Le syndicalisme de lutte et de transformation sociale que porte la FSU partage certaines des revendications des Gilets Jaunes, notamment l’exigence de mesures de justice fiscale et d’amélioration du pouvoir d’achat, dans une logique de réduction des inégalités, sociales et territoriales, aujourd’hui plus fortes et plus obscènes que jamais, la dénonciation politique enfin d’un Président et d’une majorité élus pour barrer la route à l’extrême droite, et qui révèle chaque jour davantage son caractère profondément autoritaire et libéral.
Le syndicalisme doit dénoncer les formes d’intimidation judiciaire ou policière vis à vis des manifestations politiques et avec force réclamer l’arrêt immédiat de l’utilisation d’armes qui pour n’être pas létales n’en sont pas moins dangereuses et mutilantes.
S’agissant d’autres aspects de ce mouvement, le devoir du syndicalisme consiste à rester vigilant sur des dérives qui ne concernent certes pas l’ensemble du mouvement, mais qui en constituent une des réalités, beaucoup plus inquiétantes.
Le rejet de tout discours raciste, antisémite – hélas toujours présents et de plus en plus décomplexés dans le confort de l’anonymat des réseaux sociaux – de toute attaque contre la liberté d’expression et de la presse, de toute remise en cause de la forme démocratique de notre République – ne saurait faire débat entre syndicalistes.
Le syndicalisme, et plus globalement le mouvement social et ouvrier, n’ont jamais prôné – sauf dans le cadre d’un régime dictatorial ne lui laissant pas d’autre choix, et y compris dans ce cas toujours avec réticence – le recours à la violence verbale et bien sûr physique, et ce quelles qu’en soient les cibles.
A cet égard, le choix par les diverses majorités de rester indifférents aux manifestations pacifiques des travailleurs – défilés ou grèves – réduisant la légitimé démocratique au seul résultat des élections présidentielles et législatives ne fut pas seulement discutable mais irresponsable, car créant les conditions d’un ensauvagement démocratique lourd de menaces pour la démocratie elle-même et donc pour les travailleurs.
Certes la rue ne gouverne pas, mais faute de n’être jamais entendue elle peut à juste titre s’embraser et emporter avec elle les toujours fragiles équilibres démocratiques.
Dès lors, le syndicalisme – et notamment la FSU – se doit d’éviter deux écueils : celui d’une approche concurrentielle, réduisant les mouvements qu’il n’a pas suscités à des rivaux, voire des adversaires, d’autant que plusieurs revendications fortes sont communes.

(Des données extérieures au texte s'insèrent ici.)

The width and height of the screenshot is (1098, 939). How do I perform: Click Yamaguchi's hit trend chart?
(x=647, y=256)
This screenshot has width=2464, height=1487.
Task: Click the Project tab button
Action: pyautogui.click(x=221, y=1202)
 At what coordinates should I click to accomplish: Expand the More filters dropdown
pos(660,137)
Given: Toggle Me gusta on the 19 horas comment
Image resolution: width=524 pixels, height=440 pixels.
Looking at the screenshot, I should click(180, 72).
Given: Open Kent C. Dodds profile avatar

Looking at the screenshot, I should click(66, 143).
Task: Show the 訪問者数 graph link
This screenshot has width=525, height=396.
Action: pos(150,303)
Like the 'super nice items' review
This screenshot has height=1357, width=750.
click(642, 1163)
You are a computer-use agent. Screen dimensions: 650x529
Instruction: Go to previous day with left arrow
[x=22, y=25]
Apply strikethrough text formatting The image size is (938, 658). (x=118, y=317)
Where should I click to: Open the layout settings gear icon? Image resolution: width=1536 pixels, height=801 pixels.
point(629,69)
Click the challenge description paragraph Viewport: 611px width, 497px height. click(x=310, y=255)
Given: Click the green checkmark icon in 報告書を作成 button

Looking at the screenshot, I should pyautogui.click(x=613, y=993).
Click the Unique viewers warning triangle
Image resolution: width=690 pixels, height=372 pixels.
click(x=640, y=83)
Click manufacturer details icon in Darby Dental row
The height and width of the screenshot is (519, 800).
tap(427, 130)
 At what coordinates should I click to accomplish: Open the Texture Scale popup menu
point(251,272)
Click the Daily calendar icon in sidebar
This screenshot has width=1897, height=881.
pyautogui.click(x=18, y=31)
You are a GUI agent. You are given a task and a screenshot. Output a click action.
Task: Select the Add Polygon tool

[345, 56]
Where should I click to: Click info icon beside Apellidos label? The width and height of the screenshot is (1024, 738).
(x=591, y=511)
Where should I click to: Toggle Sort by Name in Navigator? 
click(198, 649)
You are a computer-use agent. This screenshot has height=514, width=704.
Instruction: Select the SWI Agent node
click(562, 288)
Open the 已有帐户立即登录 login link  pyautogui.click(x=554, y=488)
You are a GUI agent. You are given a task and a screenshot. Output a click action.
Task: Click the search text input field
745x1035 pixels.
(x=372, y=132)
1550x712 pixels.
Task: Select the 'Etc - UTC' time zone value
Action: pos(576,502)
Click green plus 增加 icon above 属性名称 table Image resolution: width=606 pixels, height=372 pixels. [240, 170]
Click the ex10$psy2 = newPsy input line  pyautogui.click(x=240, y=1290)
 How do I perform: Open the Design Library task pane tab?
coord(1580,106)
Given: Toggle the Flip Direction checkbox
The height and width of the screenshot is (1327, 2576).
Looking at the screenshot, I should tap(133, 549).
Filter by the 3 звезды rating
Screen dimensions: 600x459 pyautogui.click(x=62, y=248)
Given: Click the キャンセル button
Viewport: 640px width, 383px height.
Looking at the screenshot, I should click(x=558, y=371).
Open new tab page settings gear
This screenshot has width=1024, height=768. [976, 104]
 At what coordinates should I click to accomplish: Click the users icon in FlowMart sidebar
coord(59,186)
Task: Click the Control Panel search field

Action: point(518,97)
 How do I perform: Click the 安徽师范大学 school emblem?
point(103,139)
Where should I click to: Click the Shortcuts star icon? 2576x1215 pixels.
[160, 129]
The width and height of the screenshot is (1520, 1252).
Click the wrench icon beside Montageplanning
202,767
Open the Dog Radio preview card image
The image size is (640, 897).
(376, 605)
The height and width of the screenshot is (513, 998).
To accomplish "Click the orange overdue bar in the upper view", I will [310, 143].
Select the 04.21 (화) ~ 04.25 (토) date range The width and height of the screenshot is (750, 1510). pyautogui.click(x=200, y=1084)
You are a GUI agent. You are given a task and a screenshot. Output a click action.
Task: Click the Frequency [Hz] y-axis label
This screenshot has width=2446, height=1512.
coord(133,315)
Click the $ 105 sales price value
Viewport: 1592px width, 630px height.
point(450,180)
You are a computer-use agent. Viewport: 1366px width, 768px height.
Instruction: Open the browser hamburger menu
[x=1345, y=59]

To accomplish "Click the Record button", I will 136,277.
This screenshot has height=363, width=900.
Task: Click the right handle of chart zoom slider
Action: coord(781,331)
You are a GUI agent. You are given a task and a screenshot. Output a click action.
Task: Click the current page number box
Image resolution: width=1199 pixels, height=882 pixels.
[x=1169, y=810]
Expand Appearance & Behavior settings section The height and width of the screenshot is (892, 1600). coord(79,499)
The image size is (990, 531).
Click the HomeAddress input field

En fonction des réalités locales de ces mouvements si protéiformes et a-syndicaux, le syndicalisme ne devrait-il pas mettre l’accent sur les convergences, et notamment mener le débat au plus près des mobilisations locales ?
Cependant, il doit se garder de tout complexe et de tout suivisme vis à vis d’un mouvement si divers, si contrasté dans ses aspirations, qui refuse du reste le principe même de la représentation et des formes démocratiques d’organisation qui sont les nôtres et qui ne recherche pas, en tout cas s’agissant des Gilets Jaunes, les convergences.